▸ **Task to complete**: In the contributor bios below, reproduce word for word the stretch from "Kristina England lives" through "Street Poetry Journal.".

▸ **Extract**:
Joanne Edelmann was a professional modern dancer for over twenty years. She is on sabbatical for one year from the Stella Adler Studio of Acting, NYU/Tisch School of the Arts where she teaches Movement Techniques for actors, directs Physical Theatre Projects and is also the Director of Student Affairs for the Stella Adler Studio. Currently, Joanne is teaching Modern Dance and Movement Techniques for Actors at the Institute of Creative Arts in Seoul, Korea. Her writing ventures include Lipstick Diaries, a series of essays and short stories depicting life as a single parent living and dating in the East Village of New York City and The Filmmaker’s Cut, a novel based on the wisdom and joy of allowing the one to slip away. She is a facilitator for Women Reading Aloud, Julie Maloney, director. Joanne’s East Seventh Street stories of squatting were published in Resistance: A Radical Social and Political History of the Lower East Side, Clayton Patterson, editor.
Kristina England lives in Worcester, Massachusetts. She received her M.A. in English from the University of Massachusetts Boston in 2005. She currently runs a workshop for local poets. Her work recently appeared in Ballard Street Poetry Journal.

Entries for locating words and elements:

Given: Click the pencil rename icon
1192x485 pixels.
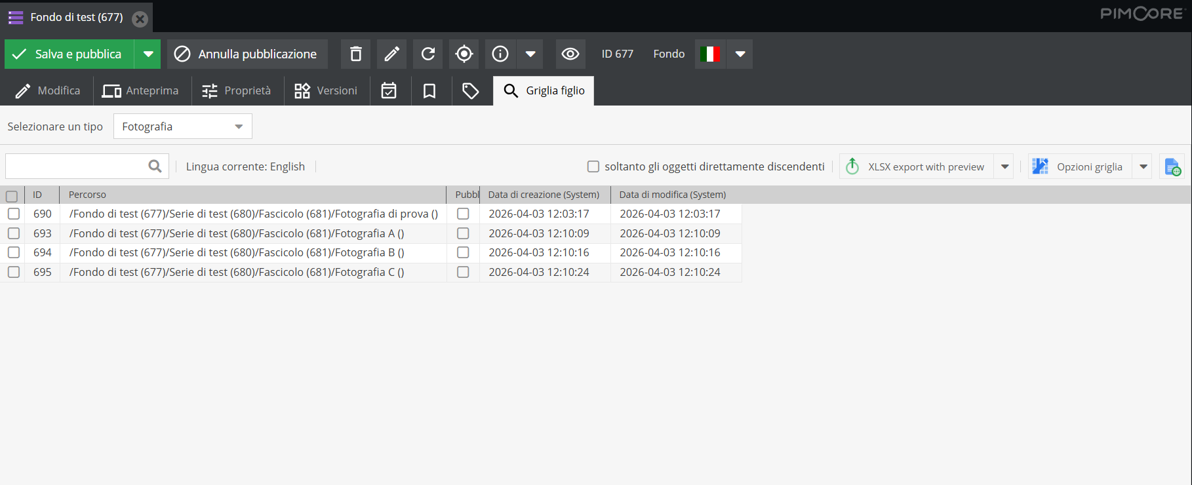Looking at the screenshot, I should [391, 54].
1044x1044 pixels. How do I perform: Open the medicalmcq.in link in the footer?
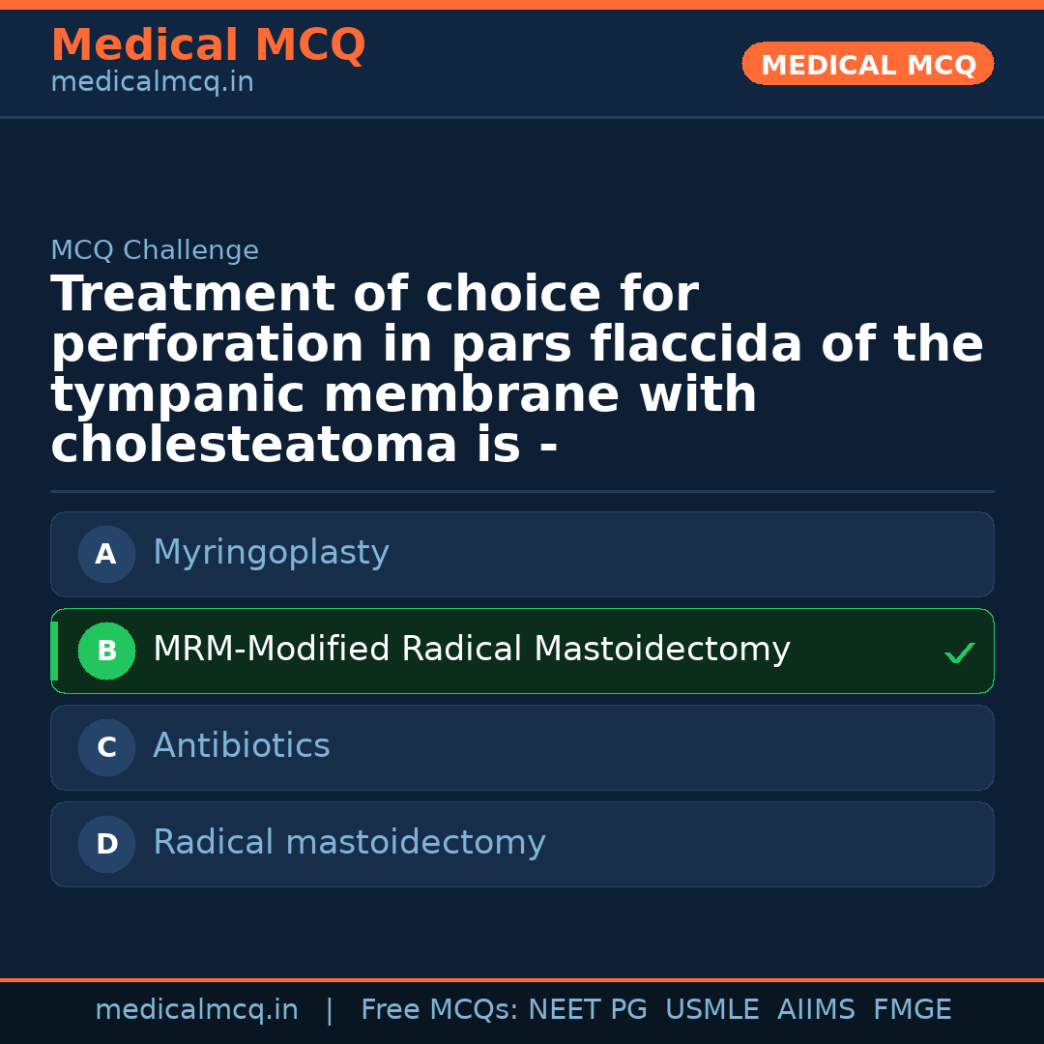196,1010

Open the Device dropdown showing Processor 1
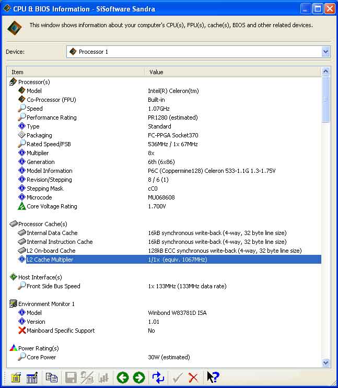[193, 52]
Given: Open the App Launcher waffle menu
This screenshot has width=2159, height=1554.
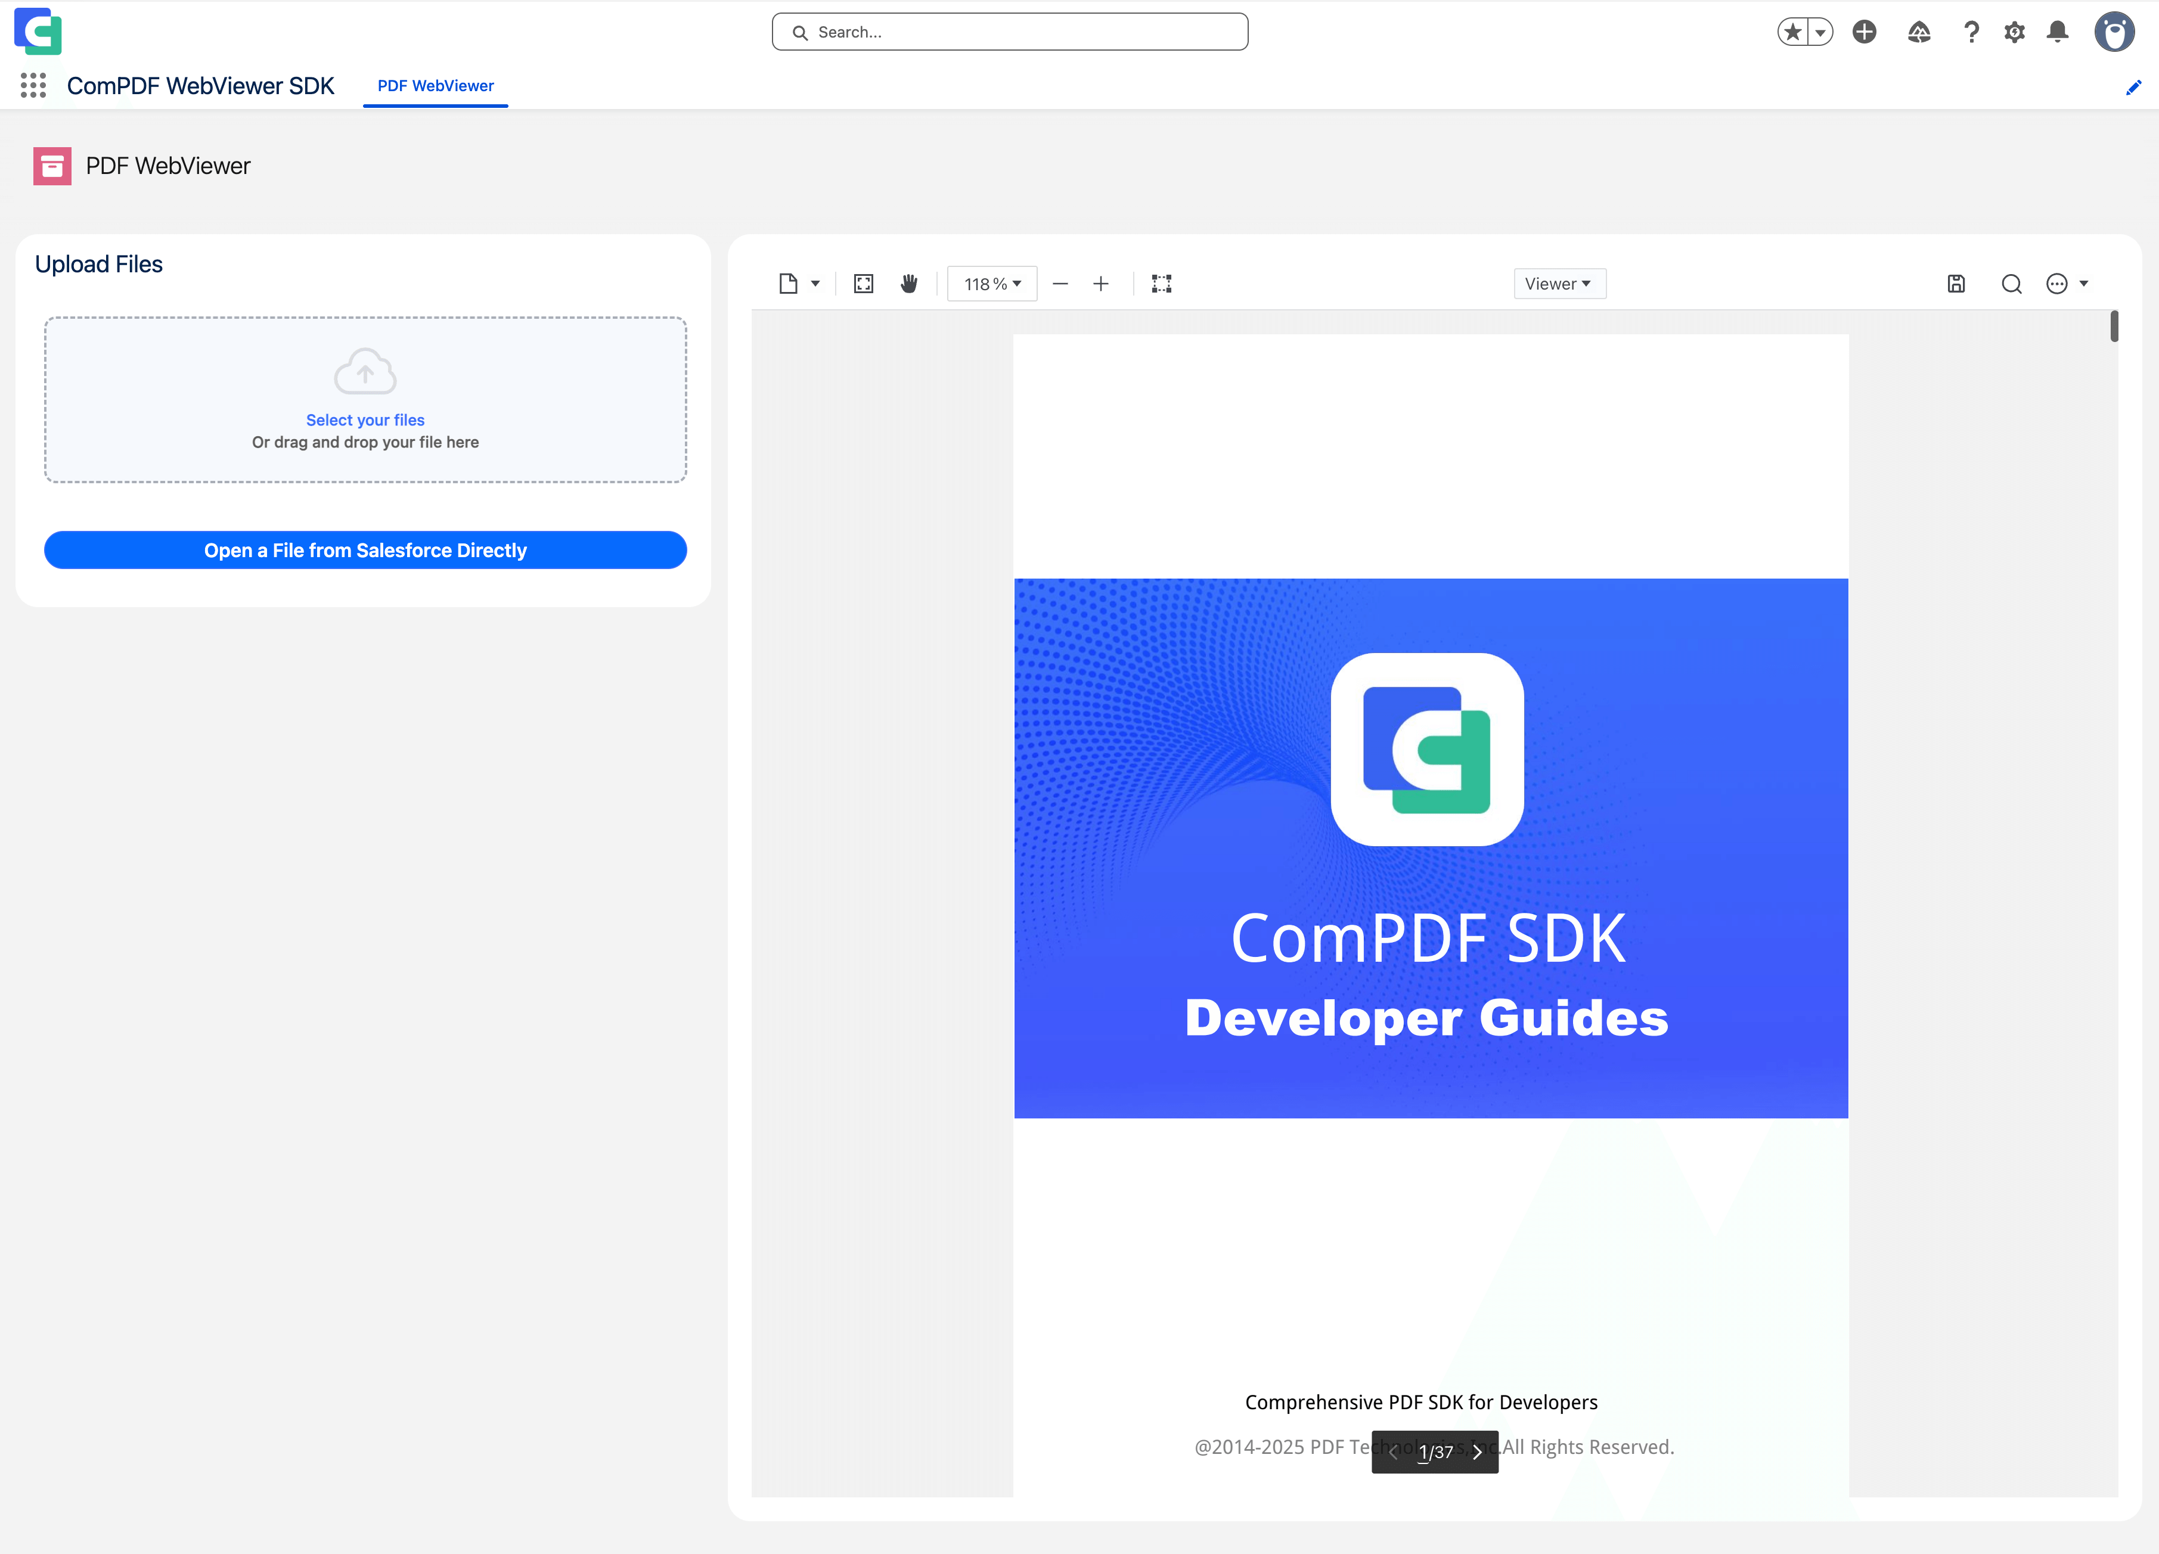Looking at the screenshot, I should (33, 86).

▸ **Full response**:
Kristina England lives in Worcester, Massachusetts. She received her M.A. in English from the University of Massachusetts Boston in 2005. She currently runs a workshop for local poets. Her work recently appeared in Ballard Street Poetry Journal.